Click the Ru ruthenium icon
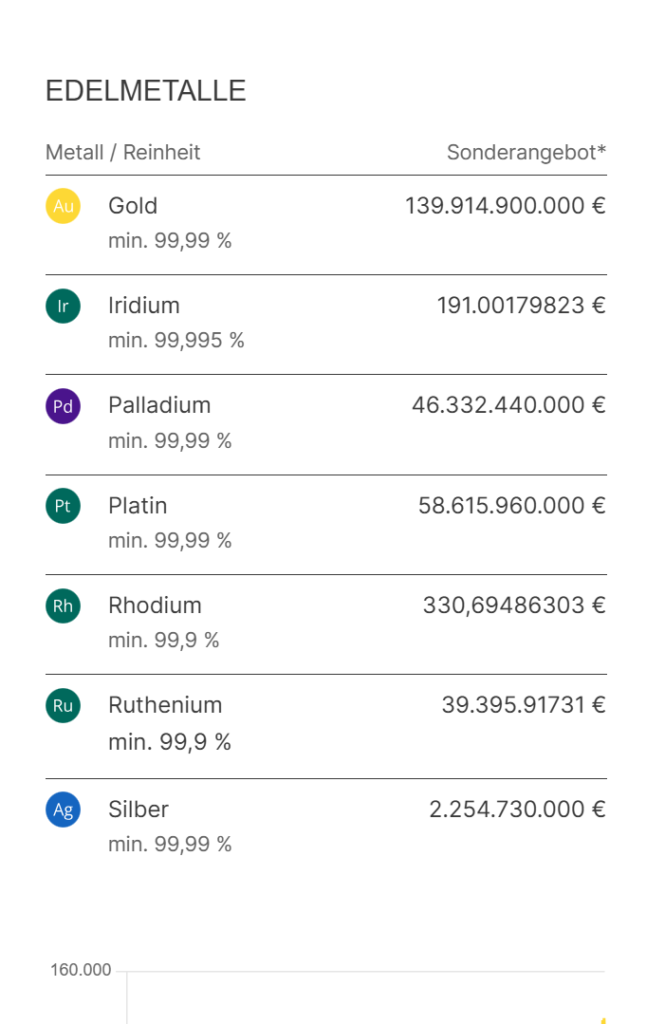 63,705
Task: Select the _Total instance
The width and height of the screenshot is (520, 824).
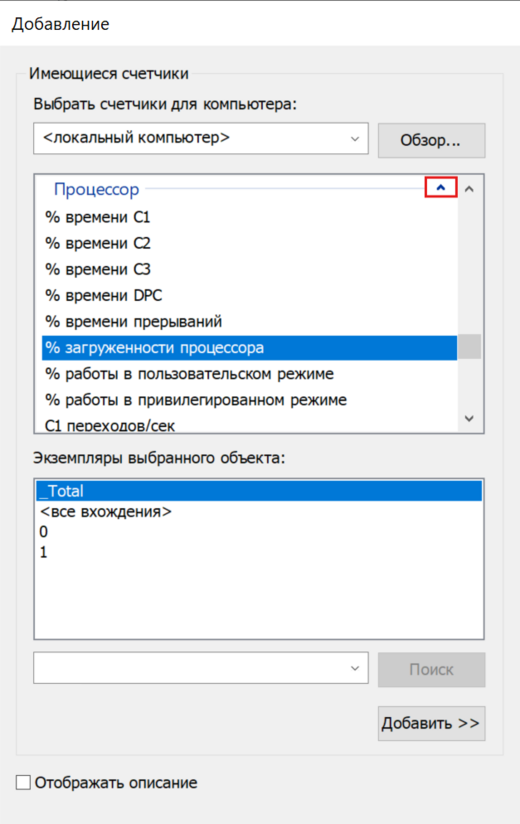Action: (259, 491)
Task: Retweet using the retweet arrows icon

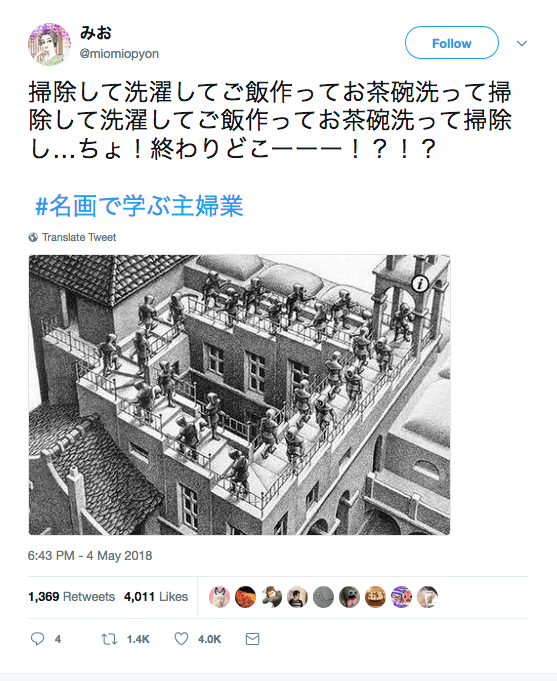Action: coord(109,639)
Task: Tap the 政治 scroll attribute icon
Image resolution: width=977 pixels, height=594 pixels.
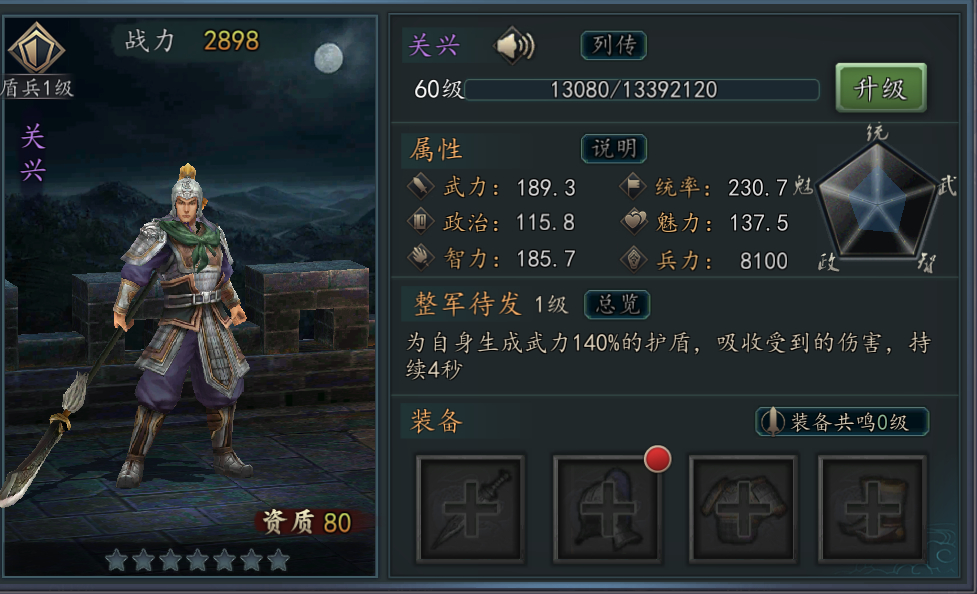Action: point(421,221)
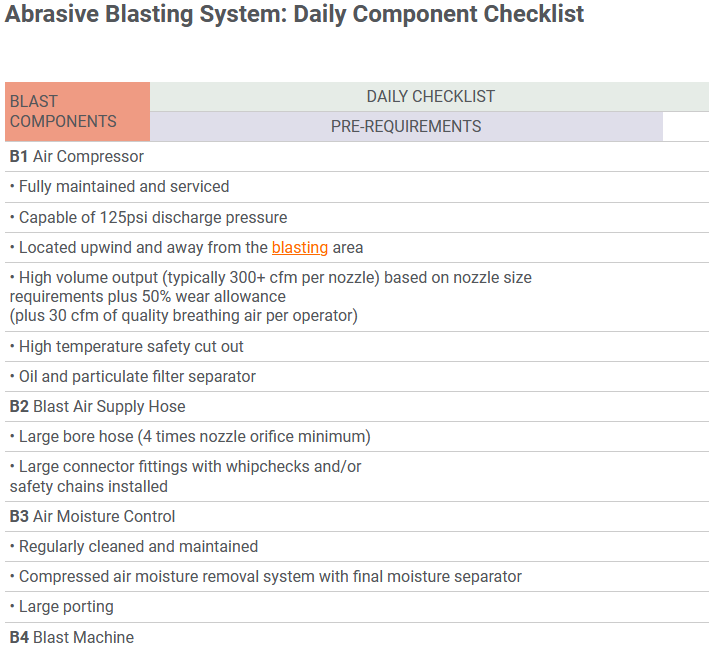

About this task: Skip all pictures. Copy exactly the lines from the one containing "The width and" through the end of the records, both ends included.

Reply to the task:
The width and height of the screenshot is (520, 824).
Action: (259, 491)
Task: Retweet using the retweet arrows icon

Action: coord(109,639)
Task: Tap the 政治 scroll attribute icon
Image resolution: width=977 pixels, height=594 pixels.
Action: point(421,221)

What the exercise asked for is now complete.